How to Get Your First 10k Users (Without Being a Spam Bot)
No fluff blueprint for the first 10,000 users.
Most people think the “build it and they will come” strategy actually works. It doesn’t. You can have the slickest UI in the world, but if your marketing is a snooze-fest, you’re just shouting into a void.
Here is the blueprint for the first 10,000 users. No fluff!
Stop Selling Your Product
Spoiler alert: nobody cares about your product. They care about what your product does for them.
Features are boring. Stop talking about your 256-bit encryption.
Transformation is everything. Talk about how your user saves three hours a day.

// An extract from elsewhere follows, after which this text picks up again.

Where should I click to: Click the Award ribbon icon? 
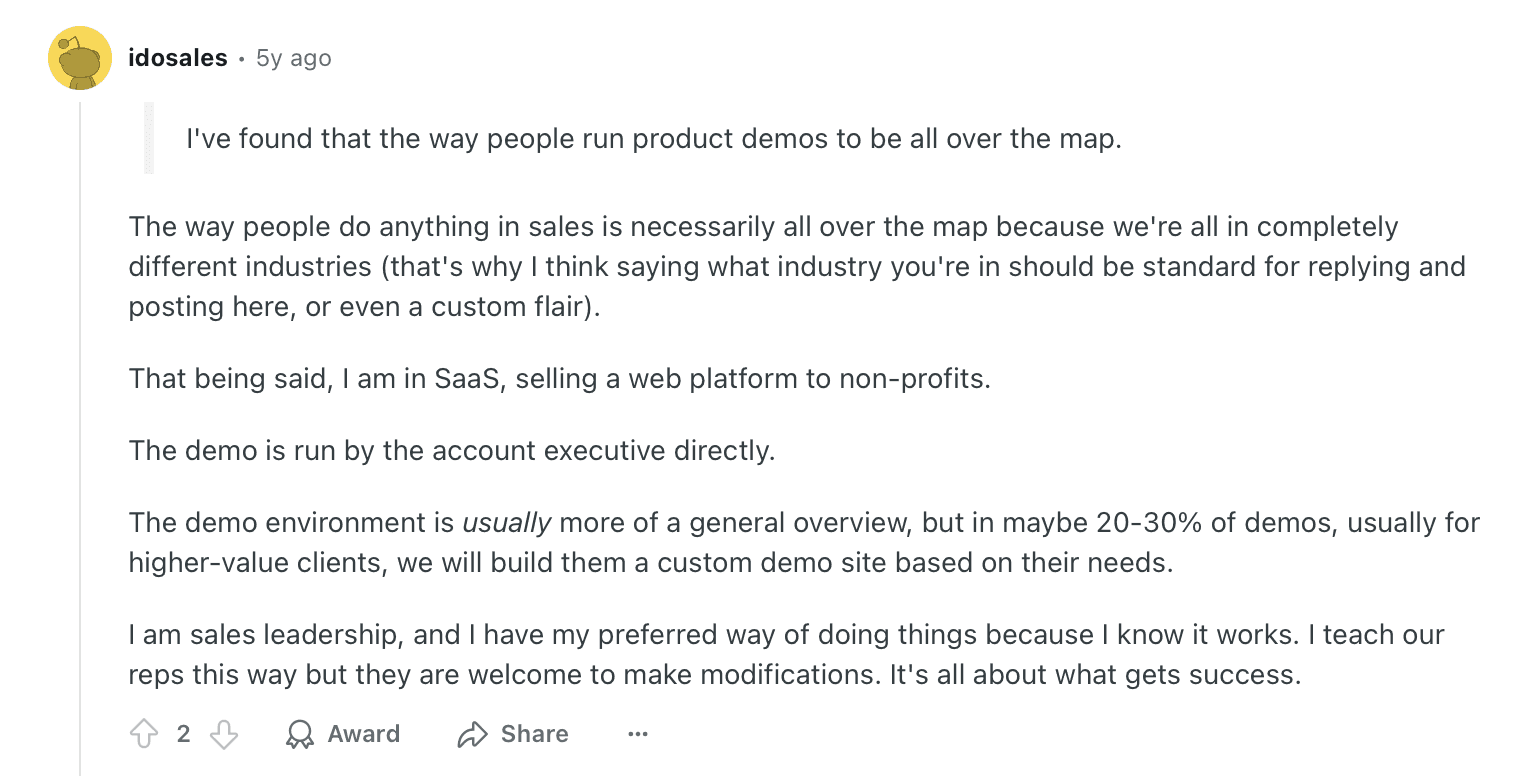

The Click is King. Content isn’t there to explain every button; it exists solely to get someone to click the link.
The Creator Strategy
Don’t try to be a full-time influencer and a founder at the same time. You’ll be bad at both.
Instead, hire creators on a results-only basis. Use tools like Posted to find people who actually move the needle.
The goal:
Find what’s already viral in your niche.
Copy the format, not the content.
Leverage every channel (TikTok, Reels, Shorts) simultaneously.
The Math of Scaling
Once you find a message that sticks, stop guessing. Scale with paid ads. It’s a simple equation: CAC < LTV.
If it costs you $10 to get a customer (CAC) and they spend $50 over their lifetime (LTV), you’ve just found a money machine. Feed it.
The GitHub “Awesome” Loophole
If you’re building for developers, designers, or tech-savvy founders, GitHub isn’t just for hosting code—it’s a massive, high-authority directory.
There are thousands of “Awesome Lists” (repos like Awesome-SaaS, Awesome-UI, or Awesome-Security) that act as the modern Yellow Pages for tech. These lists often have tens of thousands of stars, meaning they show up at the top of Google whenever someone searches for “Best tools for X.”
How to find your “Awesomeness”:
Search your niche: Go to GitHub and search
awesome + [your industry]. Making a security app? Search Awesome Security. A dashboard? Awesome UI.The Pull Request (PR): You don’t ask for permission. You fork the repository, add your tool to the README file (keep the formatting identical!), and submit a Pull Request.
Marketplaces matter: Beyond lists, look for GitHub-based marketplaces and community-curated directories.
Why this is a cheat code:
Trust by Association: If a curated list accepts your PR, you’ve just been “vetted” by the community.
Set it and Forget it: Unlike a tweet that dies in 24 hours, a GitHub list is a permanent traffic source.
SEO Juice: These repos are high-authority domains. A link from a massive Awesome list is worth its weight in gold for your search rankings.
The Reddit “Cheat Code”
Reddit is where startups go to die—usually because they spam links and get banned in ten minutes.
The Rule: Be a human first. Provide value, answer questions, and engage. Only then do you drop the link.
Where to post:
The Big Ones: r/SaaS, r/startups, r/Entrepreneur, r/sideproject.
The Feedback Loops: r/RoastMyStartup, r/design_critiques.
The Niche Wins: r/productivity, r/InternetIsBeautiful, r/LadyBusiness.
Pro Tip: If you’re looking for low-hanging fruit, try r/AlphaandBetausers or r/MadeThis. They actually want to see what you’re building.
Here’s the full list:
Don’t just spam links. Be helpful, be real, engage and then pitch the product. Provide value.
The Bottom Line
Stop over-complicating it. Find the viral message, hire people who are better at video than you, and don’t be a jerk on Reddit.
The first 10k users aren’t found in a lab; they’re found in the comments section.